(photo credit: INGIMAGE / ASAP)
Tax burdens and revenue collection in advanced economies are reaching record levels not seen since before the global financial crisis, but the tax mix continues varying widely across countries, according to new OECD research recently published.
The OECD’s “Revenue Statistics 2014” shows that the average tax burden in OECD countries increased by 0.4 percentage points in 2013, to 34.1 percent, compared with 33.7% in 2012 and 33.3% in 2011. The tax burden is the ratio of total tax revenues to GDP.
According to the OECD, the average tax burden rose through the 1990s, to a peak OECD average of 34.3% in 2000. It fell back slightly between 2001 and 2004, but then rose again between 2005 and 2007 before falling back following the crisis.

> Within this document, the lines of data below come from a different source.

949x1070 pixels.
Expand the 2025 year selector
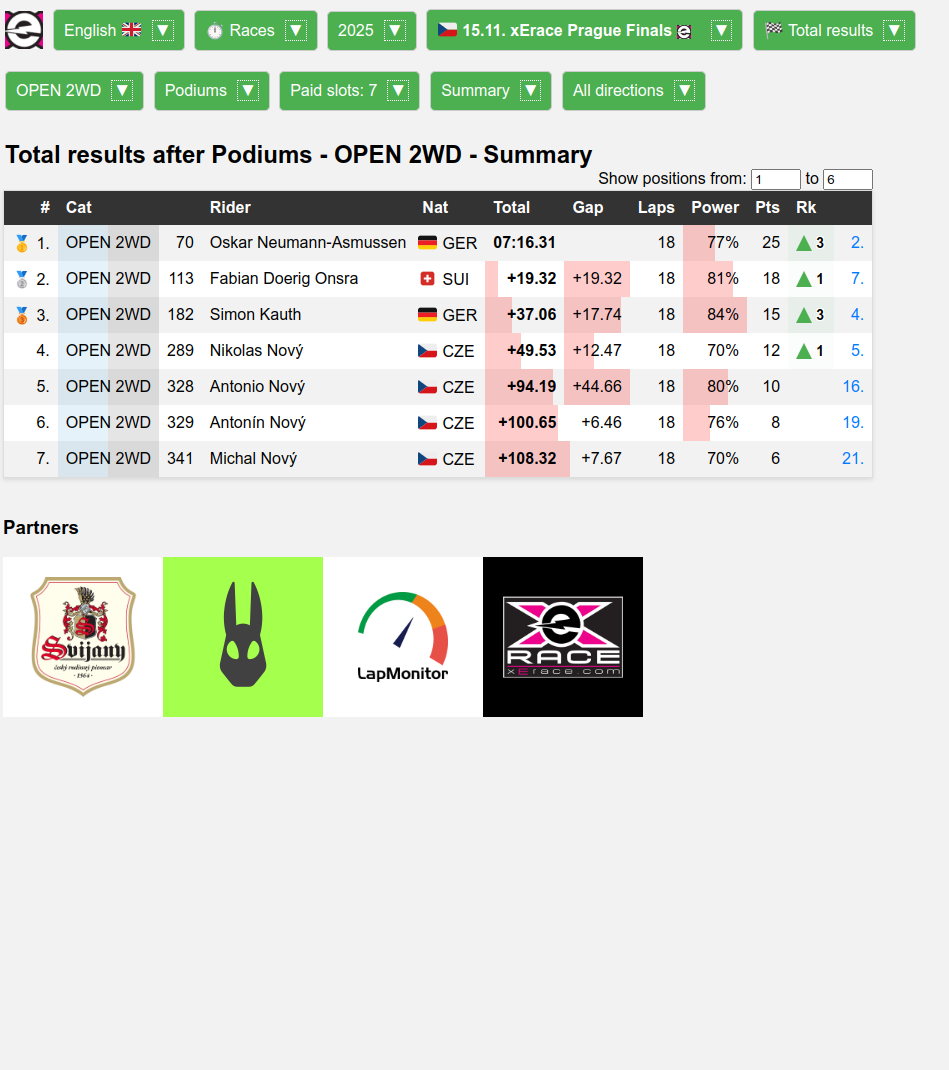371,31
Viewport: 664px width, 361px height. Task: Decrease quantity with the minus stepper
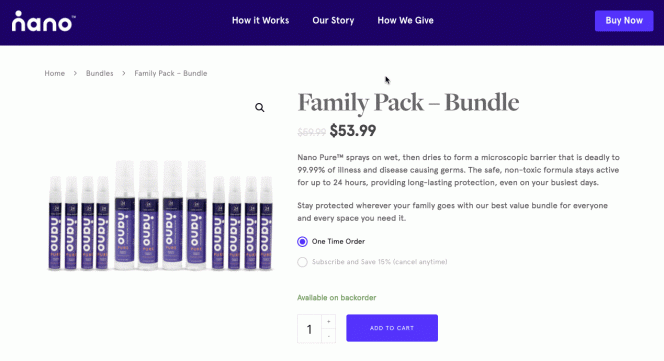[329, 336]
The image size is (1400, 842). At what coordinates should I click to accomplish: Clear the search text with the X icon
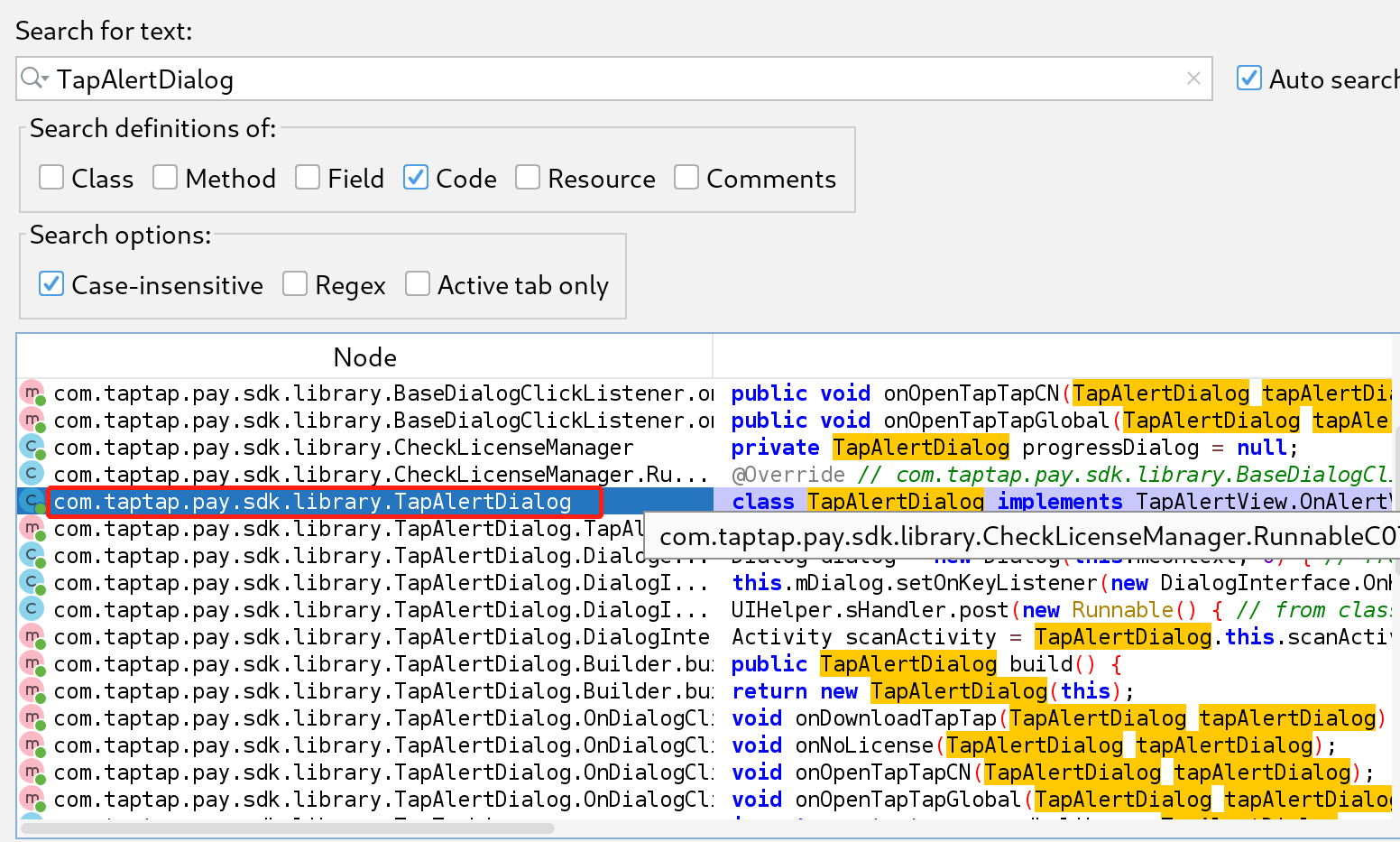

In 2013, the tax burden rose in 21 of the 30 OECD countries for which data is available, and fell in the remaining nine. The number of countries with increasing and decreasing ratios was to the same as that seen in 2012, indicating a continuing trend toward higher revenues.
The largest tax increases in 2013 occurred in Portugal, Turkey, Slovak Republic, Denmark and Finland. The largest falls were in Norway, Chile and New Zealand.
How does Israel compare – income taxation
Israel ranked 24th out of 34 member countries in terms of the tax to GDP ratio in 2012 (the latest year for which tax revenue data is available for all OECD countries). In that year Israel had a tax to GDP ratio of 29.6% compared with the OECD average of 33.7%.
The structure of tax receipts in Israel compared with the OECD average is characterized by:
• Higher revenues from taxes on payroll, property and goods and services.
• A lower proportion of revenues from taxes on income, profits and gains and social security contributions.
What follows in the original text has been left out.